Rows of pointing data:
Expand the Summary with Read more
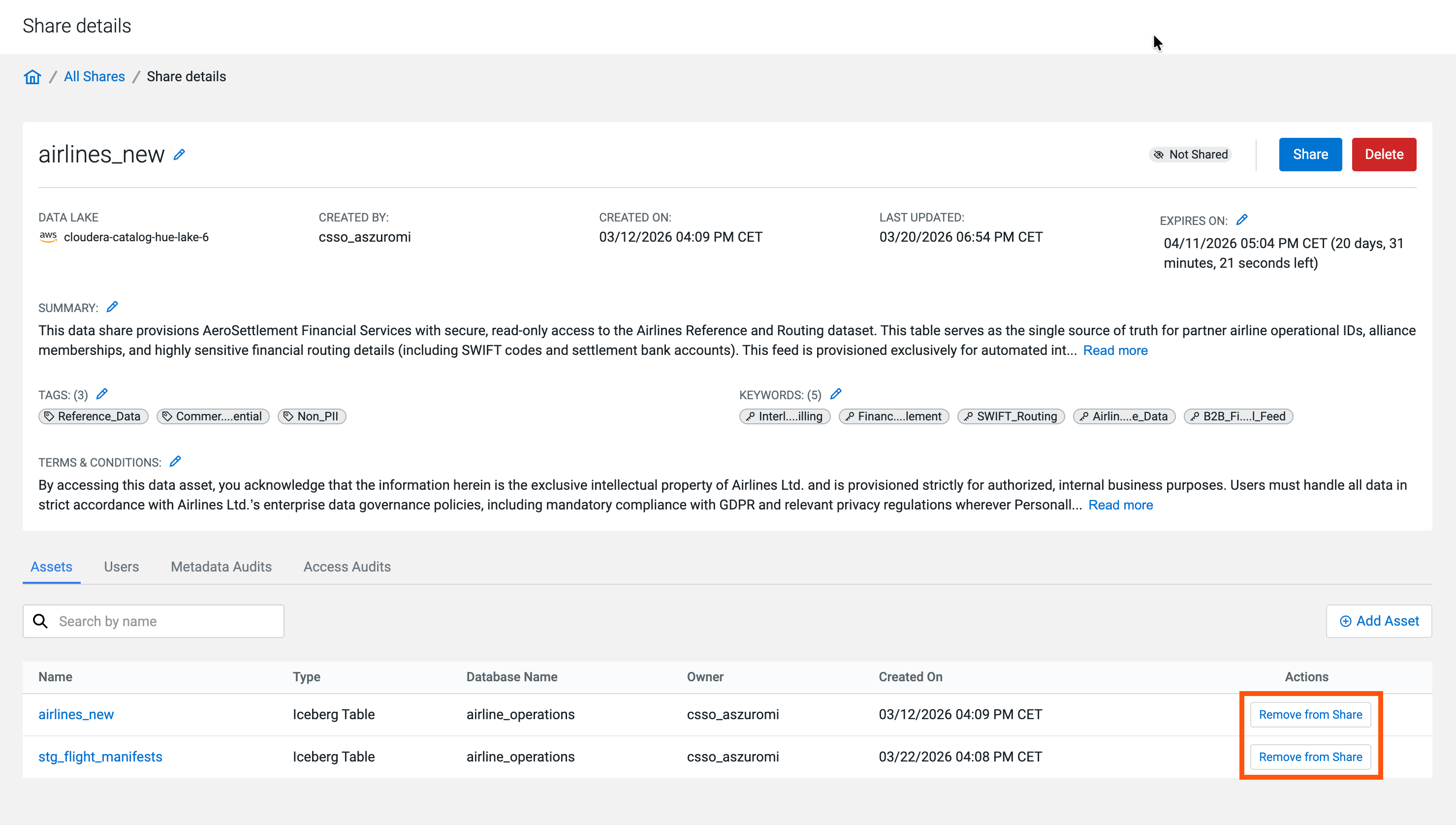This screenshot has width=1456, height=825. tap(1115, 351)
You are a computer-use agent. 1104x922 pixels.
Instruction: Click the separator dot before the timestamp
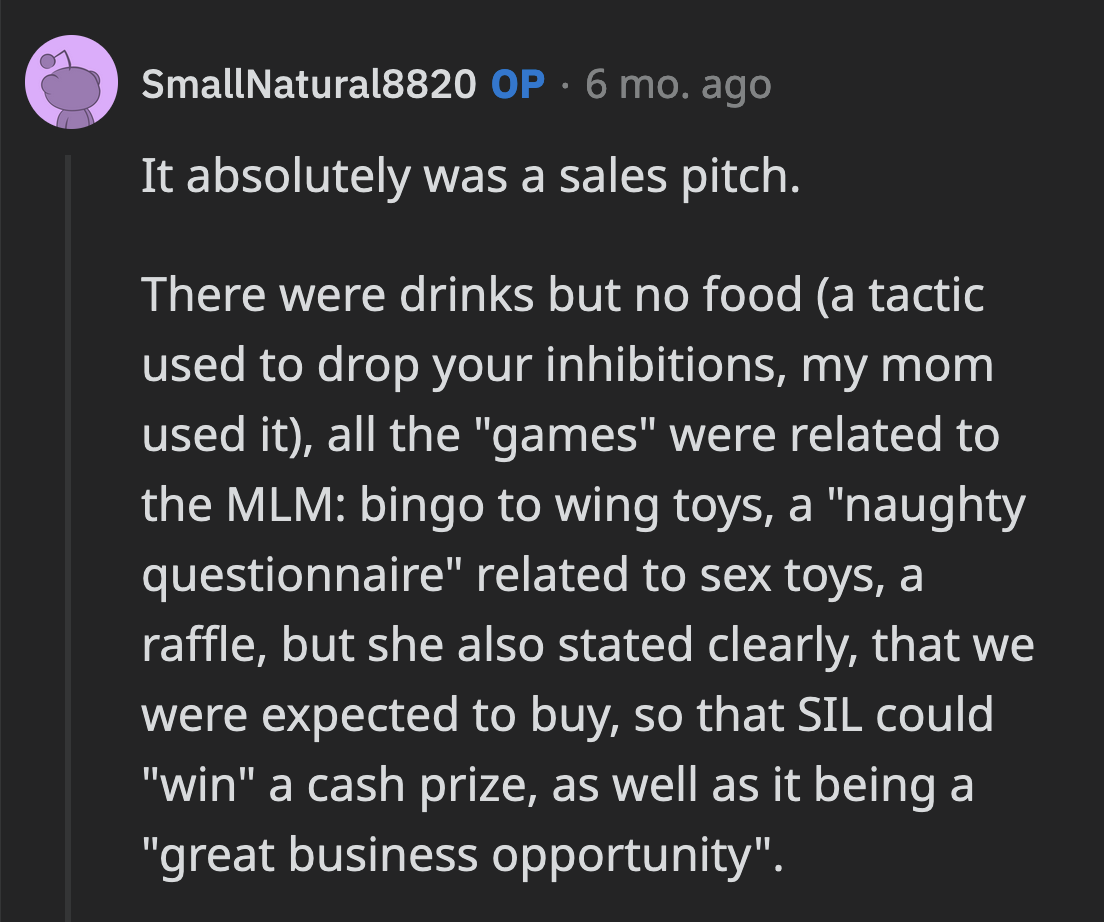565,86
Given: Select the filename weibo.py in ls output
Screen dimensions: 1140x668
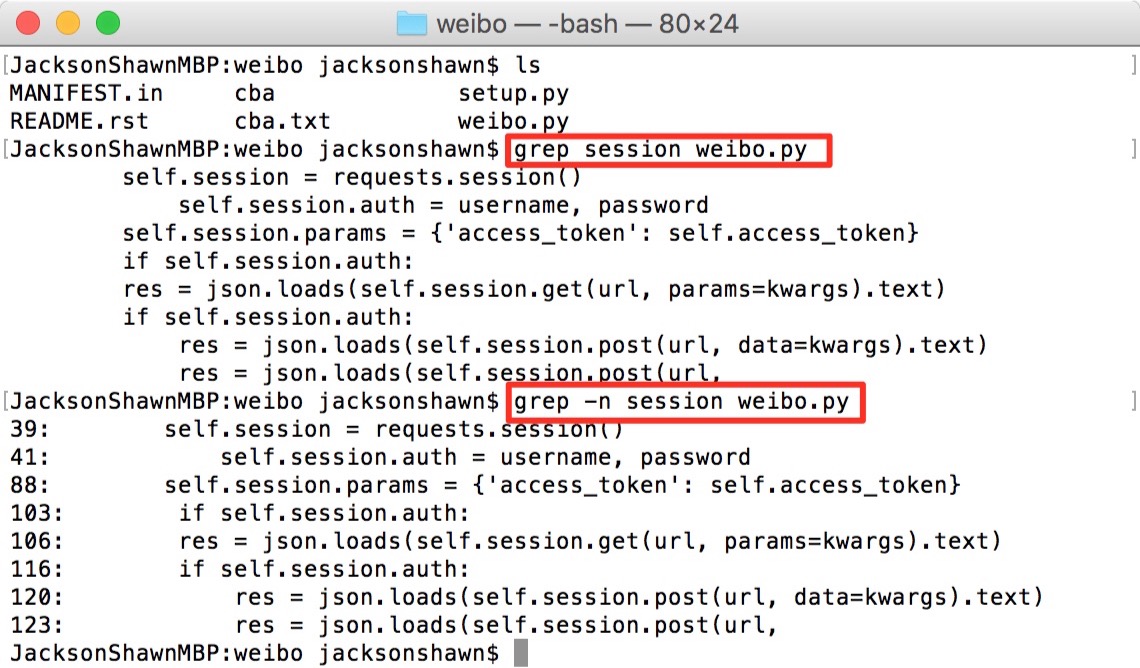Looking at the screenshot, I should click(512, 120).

_SET TASK:_ Quote every line of the items above word for word, omitting the pictures.

_THE ANSWER:_
Expand the Summary with Read more
This screenshot has width=1456, height=825. tap(1115, 351)
You are a computer-use agent. 1104x922 pixels.
Instruction: Click the separator dot before the timestamp
565,86
Given: Select the filename weibo.py in ls output
Screen dimensions: 1140x668
Looking at the screenshot, I should click(512, 120).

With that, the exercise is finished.